Una de las experiencias más importantes, excitantes y significativas de mi vida fue mi rotación por las medicaturas rurales en las selvas amazónicas del Alto Orinoco.
La oportunidad surgía a través de un hermoso proyecto llamado “Parima-Culebra ‘86, Médicos de la Selva”, en colaboración con mi alma mater, la Universidad Central de Venezuela. El nombre del proyecto hacía referencia a la extensión geográfica que cubría: un área entre la sierra de Parima, donde nace el río Orinoco, y el Parque Nacional Duida-Marahuaca, donde se encuentra la población de Culebra.
Se proporcionaba atención médica principalmente a la etnia Yanomami en las comunidades de Ocamo, Mavaca y Platanal, así como a la etnia Yekuana en La Esmeralda y a la población de Culebra. Al llegar a Ocamo, que sería mi base, conocí al Dr. Igor Donis, quien hoy en día es cirujano cardiovascular infantil en Colombia. Él me explicó que debían ser ocho médicos y cuatro internos, pero en ese momento solo éramos él y yo. En pocas horas, Igor me dio toda una lección sobre muchas cosas, demasiadas para mencionar en este artículo, pero lo más relevante para este cuento fue: “si te llaman para ayudar en un parto, asústate, porque las Yanomami tradicionalmente no permiten la presencia de no Yanomamis y menos de hombres en el parto”. Si necesitan ayuda, llaman a alguna de las monjas o tal vez a una doctora. ¡Si te llaman para eso, asústate!
Hacia el final de mi rotación, venía río abajo en la voladora -un bote con motor- de Platanal hacia Ocamo después de varias semanas cubriendo un brote de malaria en esa zona, cuando vi que en Mavaca una de las religiosas me hacía señas para que parara. Así lo hice, y la monja me dijo: “tenemos un problema”. Al preguntarle qué pasaba, contestó azorada: “hay una mujer que no termina de dar a luz, llevamos rato en esto”.
Entré a la medicatura, y allí estaba una mujer Yanomami muy joven, en su primer embarazo según las madres. Tenía cara de terror, el pánico de las religiosas era palpable, y yo estaba asustado (como había sugerido el Dr. Donis). Pero fue en ese momento la clave de esta historia: nos vimos las caras, espontáneamente nos tomamos una pausa y en ese instante comprendimos que necesitábamos confiar y tener esperanza. Tener esperanza de que todo saldría bien. Pero la confianza necesitaba ser tripartita. Por mi parte, confiar en que los más de ciento veinte partos que había atendido en la Maternidad Concepción Palacios en Caracas me darían la experiencia necesaria para atender uno en medio de la selva.

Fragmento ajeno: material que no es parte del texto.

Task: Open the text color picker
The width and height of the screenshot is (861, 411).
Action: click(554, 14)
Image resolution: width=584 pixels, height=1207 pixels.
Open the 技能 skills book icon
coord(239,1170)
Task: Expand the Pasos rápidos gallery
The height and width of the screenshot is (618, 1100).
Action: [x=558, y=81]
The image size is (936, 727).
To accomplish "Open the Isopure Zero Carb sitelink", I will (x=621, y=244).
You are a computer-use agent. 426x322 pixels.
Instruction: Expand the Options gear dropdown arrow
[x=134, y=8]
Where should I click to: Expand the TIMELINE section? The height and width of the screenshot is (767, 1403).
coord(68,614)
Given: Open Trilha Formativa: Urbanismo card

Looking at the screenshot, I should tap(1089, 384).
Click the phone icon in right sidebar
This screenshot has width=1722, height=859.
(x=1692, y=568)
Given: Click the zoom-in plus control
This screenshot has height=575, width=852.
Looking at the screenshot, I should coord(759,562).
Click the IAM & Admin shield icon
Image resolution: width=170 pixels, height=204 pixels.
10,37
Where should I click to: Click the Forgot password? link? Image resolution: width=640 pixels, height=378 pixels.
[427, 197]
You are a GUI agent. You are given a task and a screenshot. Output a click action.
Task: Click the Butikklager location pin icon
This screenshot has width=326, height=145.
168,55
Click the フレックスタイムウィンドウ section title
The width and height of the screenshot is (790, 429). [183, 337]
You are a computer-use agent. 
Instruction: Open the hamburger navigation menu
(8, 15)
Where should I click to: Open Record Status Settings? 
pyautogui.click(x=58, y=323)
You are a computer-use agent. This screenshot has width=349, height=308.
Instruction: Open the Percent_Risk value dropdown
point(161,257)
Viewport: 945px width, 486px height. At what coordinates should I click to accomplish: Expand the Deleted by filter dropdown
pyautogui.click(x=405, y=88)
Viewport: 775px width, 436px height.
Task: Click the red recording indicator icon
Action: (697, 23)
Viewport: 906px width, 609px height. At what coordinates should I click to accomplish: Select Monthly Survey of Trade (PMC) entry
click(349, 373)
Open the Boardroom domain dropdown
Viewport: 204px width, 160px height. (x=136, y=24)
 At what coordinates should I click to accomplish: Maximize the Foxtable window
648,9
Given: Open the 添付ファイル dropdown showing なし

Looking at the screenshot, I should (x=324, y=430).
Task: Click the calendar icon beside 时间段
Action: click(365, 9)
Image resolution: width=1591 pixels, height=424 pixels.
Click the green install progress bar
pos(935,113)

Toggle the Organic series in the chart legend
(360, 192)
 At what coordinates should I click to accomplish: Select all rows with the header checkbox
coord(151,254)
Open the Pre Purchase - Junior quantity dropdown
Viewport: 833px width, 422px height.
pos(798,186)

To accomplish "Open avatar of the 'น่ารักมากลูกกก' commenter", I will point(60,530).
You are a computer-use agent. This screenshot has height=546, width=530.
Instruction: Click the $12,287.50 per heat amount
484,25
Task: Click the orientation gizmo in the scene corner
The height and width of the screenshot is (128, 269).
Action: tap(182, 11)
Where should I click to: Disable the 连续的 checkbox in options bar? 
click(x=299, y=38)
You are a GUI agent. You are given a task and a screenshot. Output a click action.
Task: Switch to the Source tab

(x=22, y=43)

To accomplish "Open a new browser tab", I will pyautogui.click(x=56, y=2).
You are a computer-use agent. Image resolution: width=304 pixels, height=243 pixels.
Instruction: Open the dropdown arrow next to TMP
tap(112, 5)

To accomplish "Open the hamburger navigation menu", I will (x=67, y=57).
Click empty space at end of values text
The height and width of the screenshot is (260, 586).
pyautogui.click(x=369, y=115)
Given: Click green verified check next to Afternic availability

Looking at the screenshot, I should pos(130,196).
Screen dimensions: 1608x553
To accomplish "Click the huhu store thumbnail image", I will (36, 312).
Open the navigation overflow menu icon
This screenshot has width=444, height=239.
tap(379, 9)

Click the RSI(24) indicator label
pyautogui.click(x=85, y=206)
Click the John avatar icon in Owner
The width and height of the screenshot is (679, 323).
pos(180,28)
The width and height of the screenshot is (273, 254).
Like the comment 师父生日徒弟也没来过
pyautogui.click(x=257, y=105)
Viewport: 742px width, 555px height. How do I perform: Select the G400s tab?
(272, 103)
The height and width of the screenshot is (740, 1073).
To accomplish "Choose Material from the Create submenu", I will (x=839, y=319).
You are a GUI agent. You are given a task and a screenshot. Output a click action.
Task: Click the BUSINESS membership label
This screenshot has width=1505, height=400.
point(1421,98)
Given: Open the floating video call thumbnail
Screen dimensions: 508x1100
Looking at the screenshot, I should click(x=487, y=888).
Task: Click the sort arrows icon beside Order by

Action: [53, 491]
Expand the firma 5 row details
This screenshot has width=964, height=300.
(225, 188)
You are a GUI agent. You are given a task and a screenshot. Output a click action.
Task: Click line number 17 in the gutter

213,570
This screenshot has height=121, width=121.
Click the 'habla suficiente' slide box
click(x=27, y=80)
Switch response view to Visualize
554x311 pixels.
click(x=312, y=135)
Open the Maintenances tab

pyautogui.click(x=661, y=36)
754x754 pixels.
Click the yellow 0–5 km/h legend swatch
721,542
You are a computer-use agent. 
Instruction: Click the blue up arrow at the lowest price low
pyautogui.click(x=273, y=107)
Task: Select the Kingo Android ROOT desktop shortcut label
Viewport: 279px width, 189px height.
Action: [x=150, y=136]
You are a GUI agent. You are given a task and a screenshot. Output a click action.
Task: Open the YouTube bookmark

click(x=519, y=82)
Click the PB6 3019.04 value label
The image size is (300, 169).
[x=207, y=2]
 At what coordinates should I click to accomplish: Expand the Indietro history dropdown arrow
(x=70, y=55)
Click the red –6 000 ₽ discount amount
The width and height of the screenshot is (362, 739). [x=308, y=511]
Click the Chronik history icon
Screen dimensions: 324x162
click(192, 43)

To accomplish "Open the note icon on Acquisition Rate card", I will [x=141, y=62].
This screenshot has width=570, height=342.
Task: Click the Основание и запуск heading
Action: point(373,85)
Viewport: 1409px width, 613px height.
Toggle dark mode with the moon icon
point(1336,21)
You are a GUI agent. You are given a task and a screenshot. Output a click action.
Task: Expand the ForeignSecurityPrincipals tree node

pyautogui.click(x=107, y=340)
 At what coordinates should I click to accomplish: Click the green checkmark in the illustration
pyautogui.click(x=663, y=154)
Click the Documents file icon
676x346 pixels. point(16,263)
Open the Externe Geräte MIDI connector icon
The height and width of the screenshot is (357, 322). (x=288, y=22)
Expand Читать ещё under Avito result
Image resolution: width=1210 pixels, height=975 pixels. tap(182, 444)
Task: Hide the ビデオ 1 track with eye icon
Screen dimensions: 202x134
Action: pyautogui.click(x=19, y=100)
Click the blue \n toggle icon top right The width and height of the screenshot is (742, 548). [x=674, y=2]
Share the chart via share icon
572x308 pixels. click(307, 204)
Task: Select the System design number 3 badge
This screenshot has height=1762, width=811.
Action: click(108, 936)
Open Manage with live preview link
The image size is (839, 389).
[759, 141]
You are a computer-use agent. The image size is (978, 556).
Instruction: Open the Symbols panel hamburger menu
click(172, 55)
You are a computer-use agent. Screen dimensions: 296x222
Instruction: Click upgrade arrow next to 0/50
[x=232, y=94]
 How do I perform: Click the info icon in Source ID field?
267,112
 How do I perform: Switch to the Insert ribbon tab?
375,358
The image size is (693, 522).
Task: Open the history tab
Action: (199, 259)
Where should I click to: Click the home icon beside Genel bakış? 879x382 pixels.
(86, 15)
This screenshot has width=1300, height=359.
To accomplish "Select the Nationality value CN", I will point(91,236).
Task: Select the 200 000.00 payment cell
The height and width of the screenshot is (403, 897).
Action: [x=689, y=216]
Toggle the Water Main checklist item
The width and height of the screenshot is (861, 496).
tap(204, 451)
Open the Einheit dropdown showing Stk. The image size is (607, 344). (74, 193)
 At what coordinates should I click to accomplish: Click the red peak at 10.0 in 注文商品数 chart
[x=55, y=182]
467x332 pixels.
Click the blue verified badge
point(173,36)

Las madres debían confiar en alguien que apenas conocían para que atendiera a una persona de su comunidad en un momento crítico. Y la mujer, que un no-Yanomami, hombre y “tocotoro” la ayudara a ella y a su bebé. En ese instante, y sin decir palabra, confiamos. Con esa confianza y esperanza mutua, examiné a la mujer, y el problema resultó ser más simple de lo esperado: no había roto membranas. Procedí a pedirles el amniotomo, un instrumento de aspecto medieval pero efectivo en estas circunstancias, a las monjas, y tras cortar las membranas, casi de inmediato nació un hermoso Yanomami llorando a pulmón abierto.
A veces, la vida nos presenta circunstancias que parecen complicadas, difíciles e irresolubles, pero cuando tomamos una pausa, confiamos y tenemos esperanza, damos ese primer paso para resolverlas, a veces hasta con menos esfuerzo, complejidad y sacrificio de lo que esperábamos.